--- EXERCISE DESCRIPTION ---
Copy only the lines from the one containing "Instruction: Select package.json" through the final line of the records below, exactly as written, with no pictures.

Stored data:
- Opening Delimiter -
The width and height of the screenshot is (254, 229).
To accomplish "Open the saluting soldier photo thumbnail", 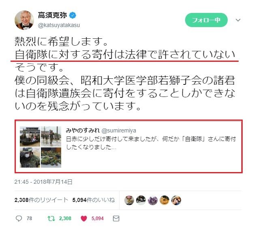I will tap(30, 158).

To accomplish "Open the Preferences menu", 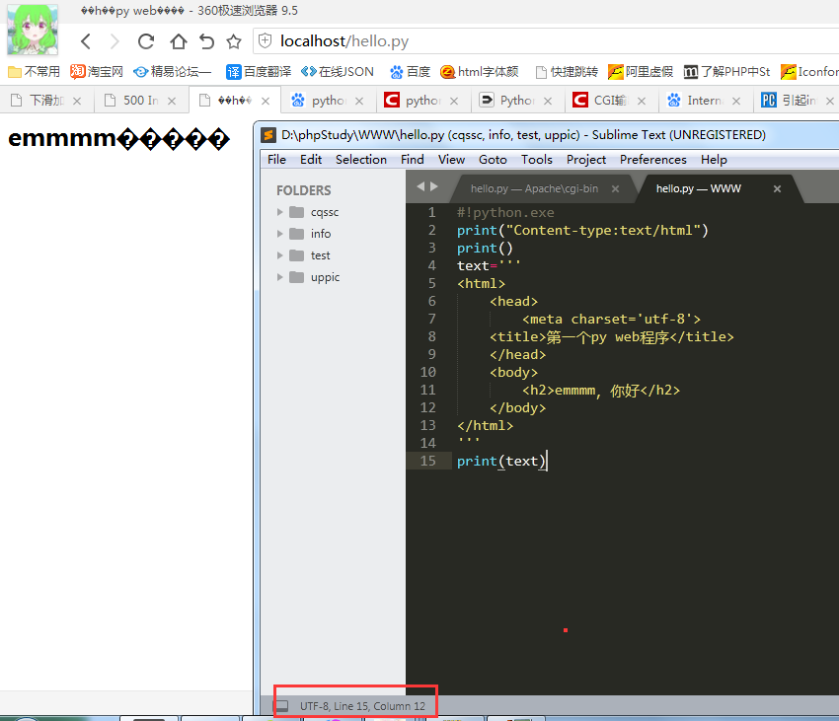I will coord(652,159).
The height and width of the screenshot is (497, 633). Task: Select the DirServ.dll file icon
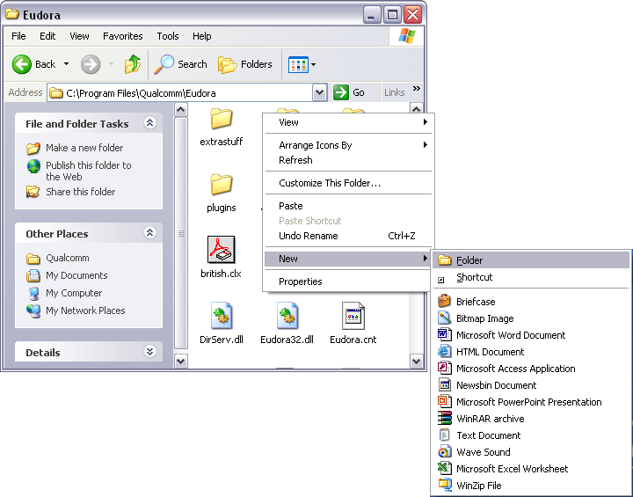(x=221, y=316)
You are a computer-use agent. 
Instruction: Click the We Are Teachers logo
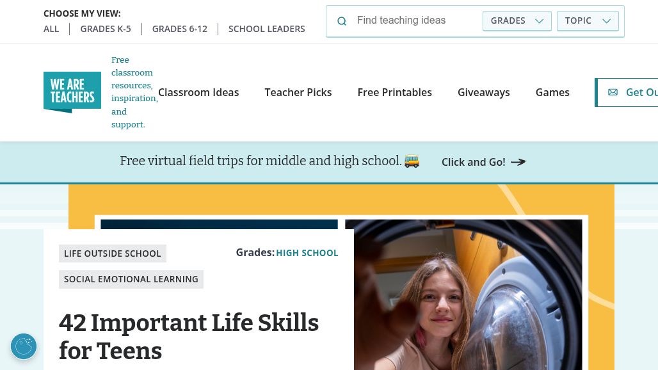pyautogui.click(x=72, y=92)
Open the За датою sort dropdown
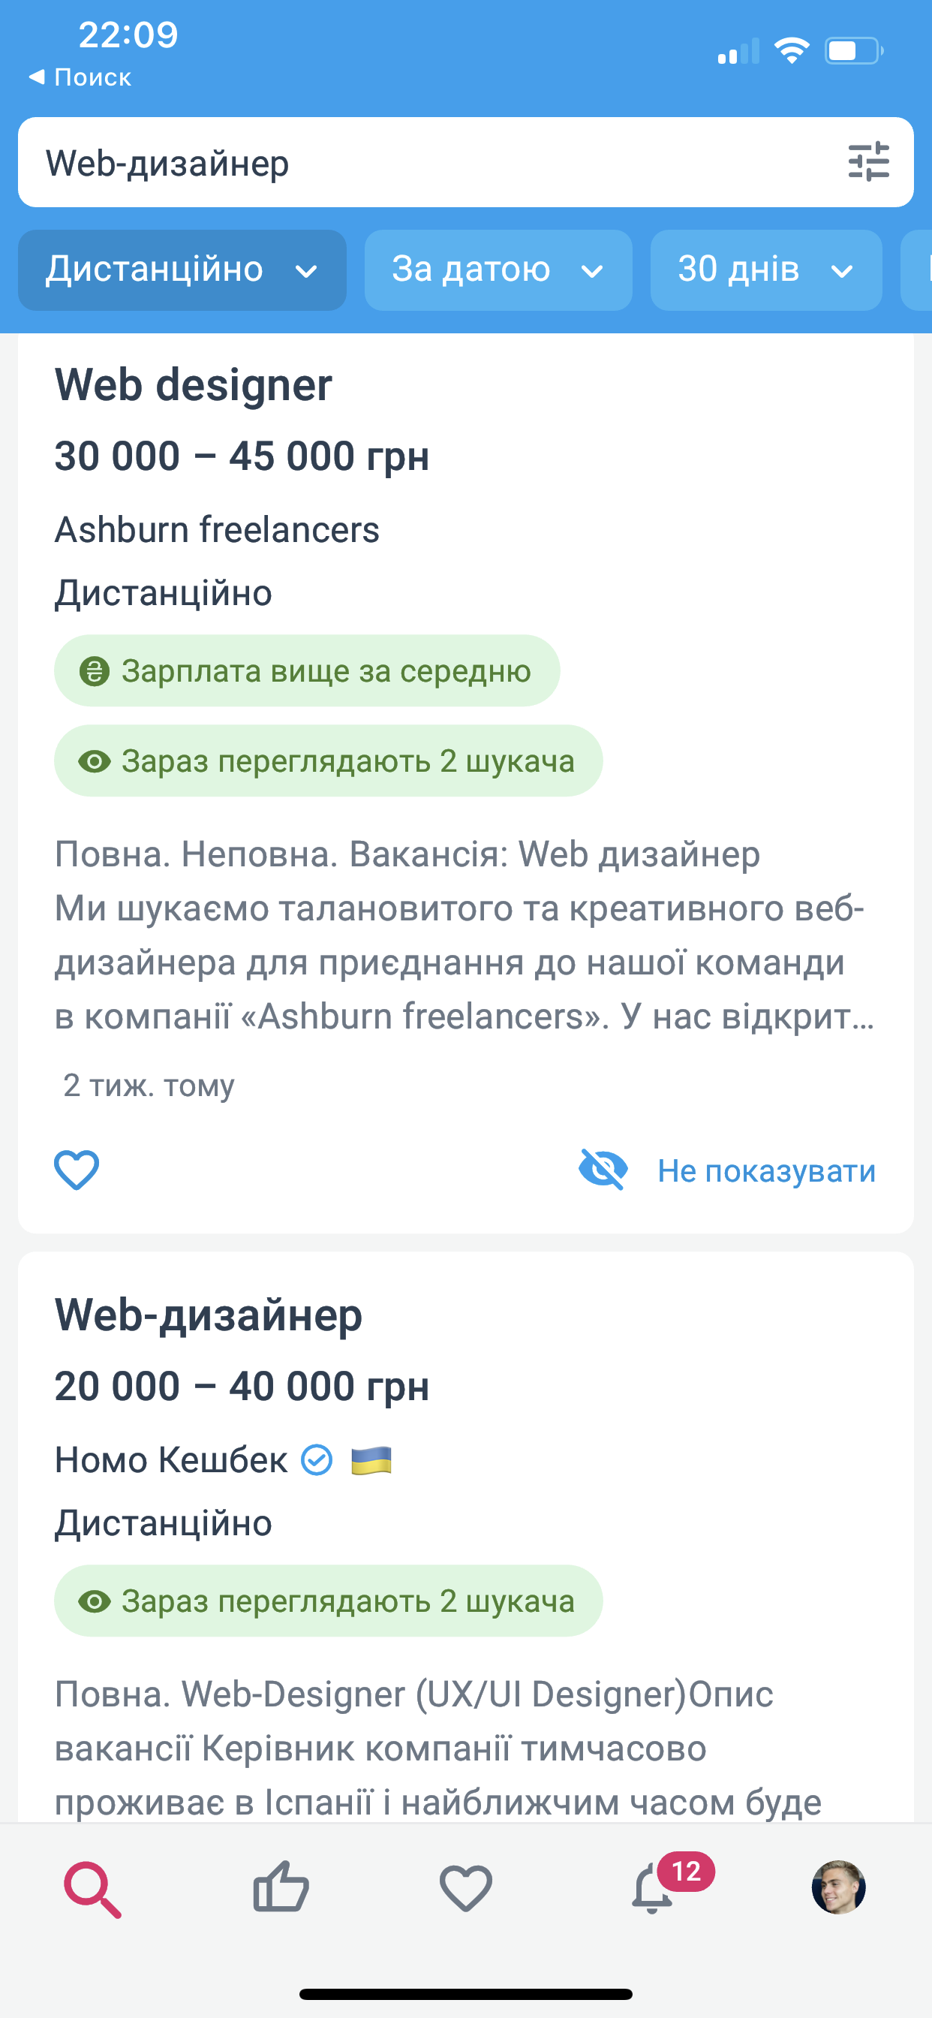Screen dimensions: 932x2018 (497, 269)
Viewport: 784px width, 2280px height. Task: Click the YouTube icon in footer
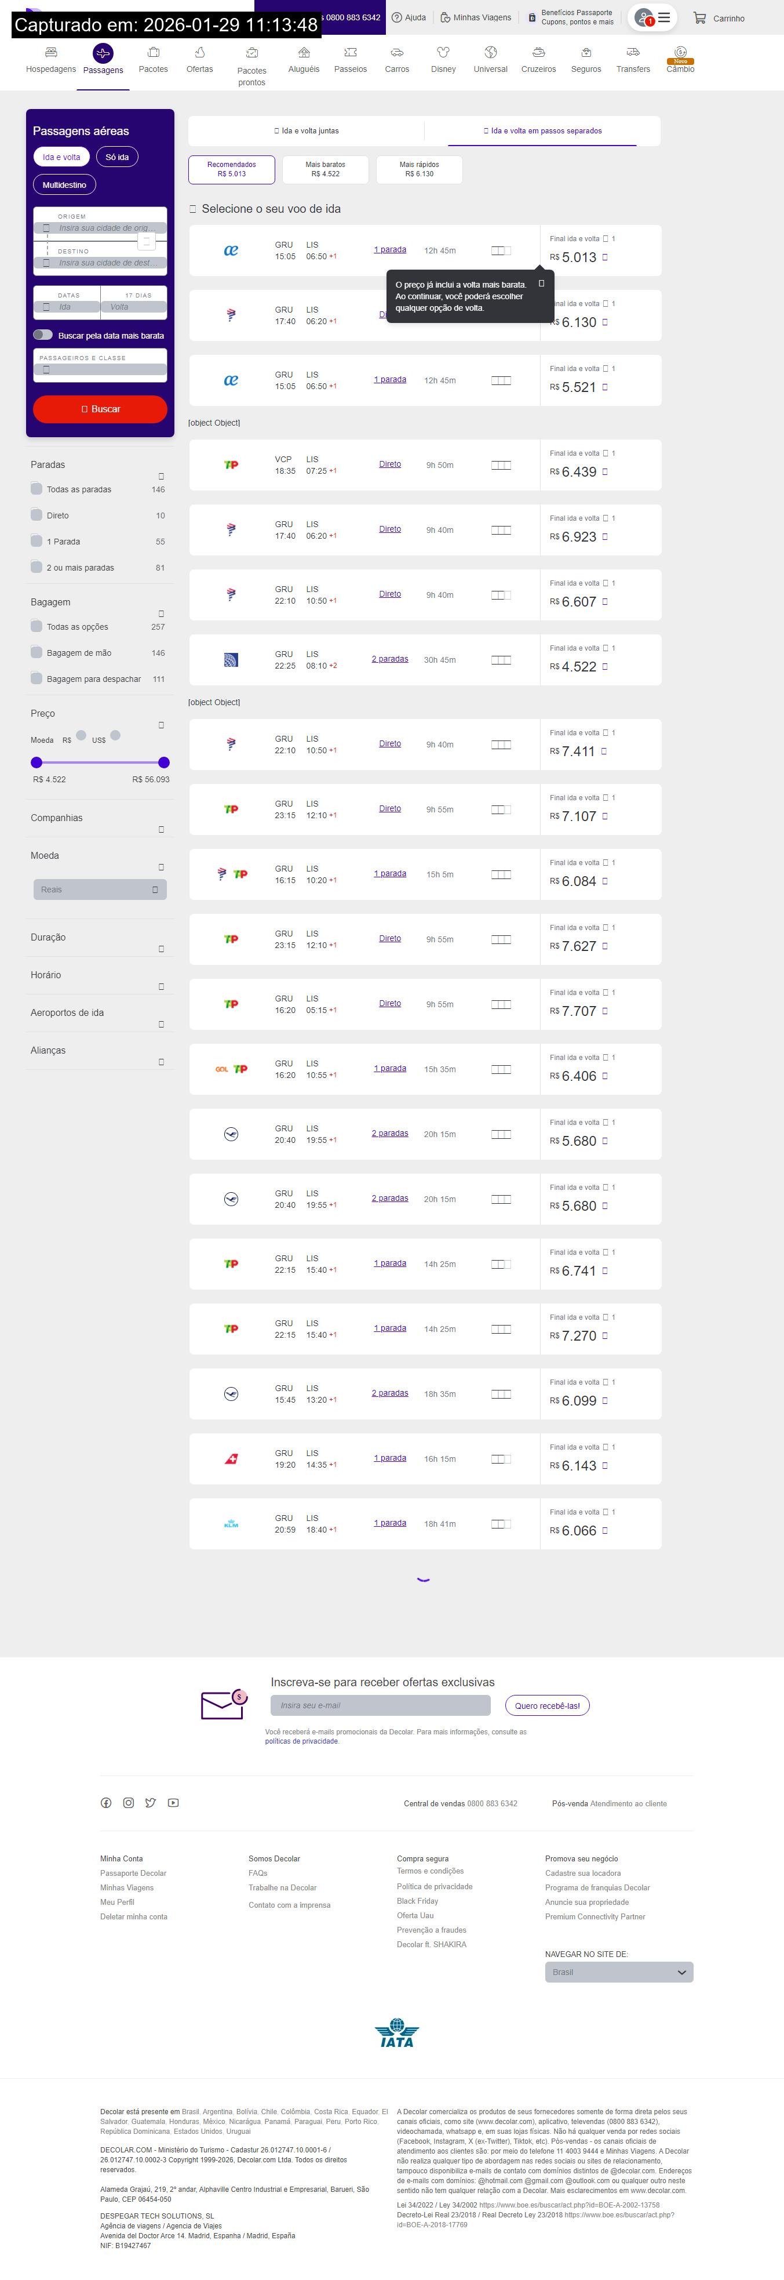click(x=173, y=1803)
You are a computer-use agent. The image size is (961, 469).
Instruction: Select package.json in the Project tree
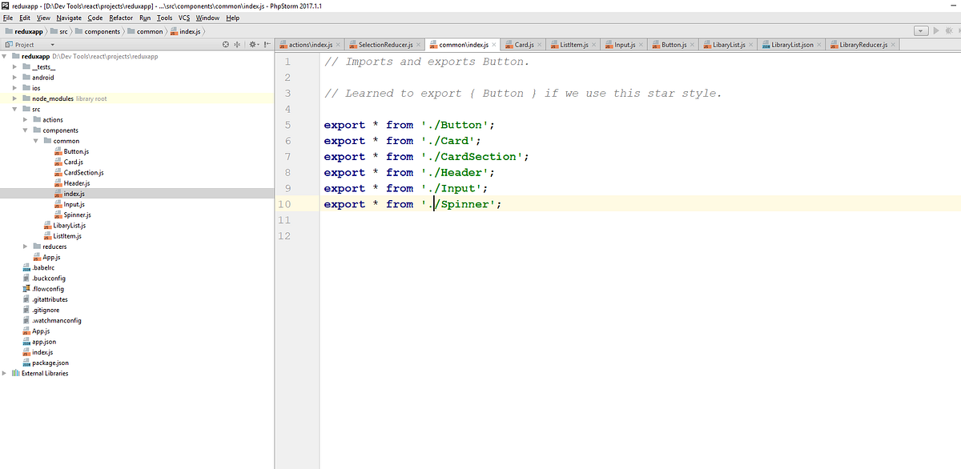coord(50,363)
- Closing Delimiter -
--- WRITTEN REPLY ---
Instruction: Select package.json in the Project tree
coord(50,363)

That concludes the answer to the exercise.